Mirror of Justice

A blog dedicated to the development of Catholic legal theory.
Affiliated with the Program on Church, State & Society at Notre Dame Law School.

Wednesday, May 7, 2008

Response to Rob

Thanks to Rob for his as-per-usual thoughtful response to my invitation that we discuss Sen. Obama's recent statement about the role and work of courts.  After incorporating by reference the disclaimers and "givens" in my own post on the subject . . . a few thoughts:

Rob quoted Sen. Obama's earlier statement that, in about 5% of cases, “you’ve got to look at what is in the justice’s heart, what’s their broader vision of what America should be,” Obama said, adding that justices should understand what it’s like to be gay, poor or black as well.  I'm not sure, but I'm inclined to disagree.  Now, we all know that, in fact, judges are not and cannot be robots or automatons.  Still, it seems to me that we should want judges to understand their role as one that calls on them to try not to consult their "broader vision of what America should be", but should instead understand it to be the role of politically accountable actors to engage in such consultation.  (Again, no one really thinks, and therefore I don't, that judges' worldviews and experiences don't shape, at all, their enterprise of identifying the law's binding content and applying it.)

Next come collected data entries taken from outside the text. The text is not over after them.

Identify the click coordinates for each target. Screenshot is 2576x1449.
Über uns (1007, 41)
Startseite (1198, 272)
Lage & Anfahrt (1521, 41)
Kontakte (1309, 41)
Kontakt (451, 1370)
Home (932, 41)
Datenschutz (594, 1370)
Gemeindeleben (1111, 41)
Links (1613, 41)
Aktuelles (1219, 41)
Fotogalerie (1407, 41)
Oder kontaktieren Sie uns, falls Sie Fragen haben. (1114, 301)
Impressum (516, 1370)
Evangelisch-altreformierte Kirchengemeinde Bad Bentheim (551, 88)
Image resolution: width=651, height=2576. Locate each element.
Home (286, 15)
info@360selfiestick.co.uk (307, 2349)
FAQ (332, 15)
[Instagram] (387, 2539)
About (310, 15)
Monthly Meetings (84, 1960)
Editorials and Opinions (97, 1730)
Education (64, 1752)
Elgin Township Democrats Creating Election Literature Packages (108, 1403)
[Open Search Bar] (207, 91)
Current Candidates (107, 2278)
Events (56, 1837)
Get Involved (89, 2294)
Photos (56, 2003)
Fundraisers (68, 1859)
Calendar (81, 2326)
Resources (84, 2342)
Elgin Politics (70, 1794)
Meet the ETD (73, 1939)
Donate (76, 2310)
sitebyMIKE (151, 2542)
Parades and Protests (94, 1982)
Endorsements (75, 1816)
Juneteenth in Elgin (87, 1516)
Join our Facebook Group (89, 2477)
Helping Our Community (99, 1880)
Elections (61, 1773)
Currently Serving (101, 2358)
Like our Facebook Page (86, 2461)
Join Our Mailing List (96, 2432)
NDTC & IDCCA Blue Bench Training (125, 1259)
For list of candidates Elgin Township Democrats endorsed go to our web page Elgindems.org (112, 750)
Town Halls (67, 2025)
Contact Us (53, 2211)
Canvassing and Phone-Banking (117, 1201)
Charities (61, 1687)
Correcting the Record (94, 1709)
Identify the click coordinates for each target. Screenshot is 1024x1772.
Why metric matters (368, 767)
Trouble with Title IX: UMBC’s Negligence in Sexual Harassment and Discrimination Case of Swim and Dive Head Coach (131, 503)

Rob and I agree that "the notion that any judge should subvert the rule of law in order to establish a particular substantive vision of justice is problematic."  My own reading of Sen. Obama's statements during the confirmation processes involving Chief Justice Roberts and Justice Alito make me think that, in fact, he does believe that the merits of a judge's work are closely tied to the whether the substantive outcomes in the judge's cases accord with Sen. Obama's "particular substantive vision of justice".  (See, e.g., this statement, explaining his vote against Justice Alito.)  (And, there's the fact that, for Sen. Obama, a judge's commitment to standing for social justice is one that will also lead him or her to maximally protect abortion rights.)  Now, to be clear, I have no doubt that some "conservative" Justices, commentators, politicians, and law professors make this same mistake.  My point here is -- it really is -- less a partisan, "Obama v. McCain" one than a broader one about what we think the role and vocation of a judge does and should involve.  It seems to me that, in a democracy governed by a written Constitution, a federal appellate judge ought to try, to the extent she can, not to ask "what it is like" to be _____.  And, it seems to me that this way of thinking about such judges' work and role is most consistent with Catholics' rule-of-law and justice commitments.  Thoughts?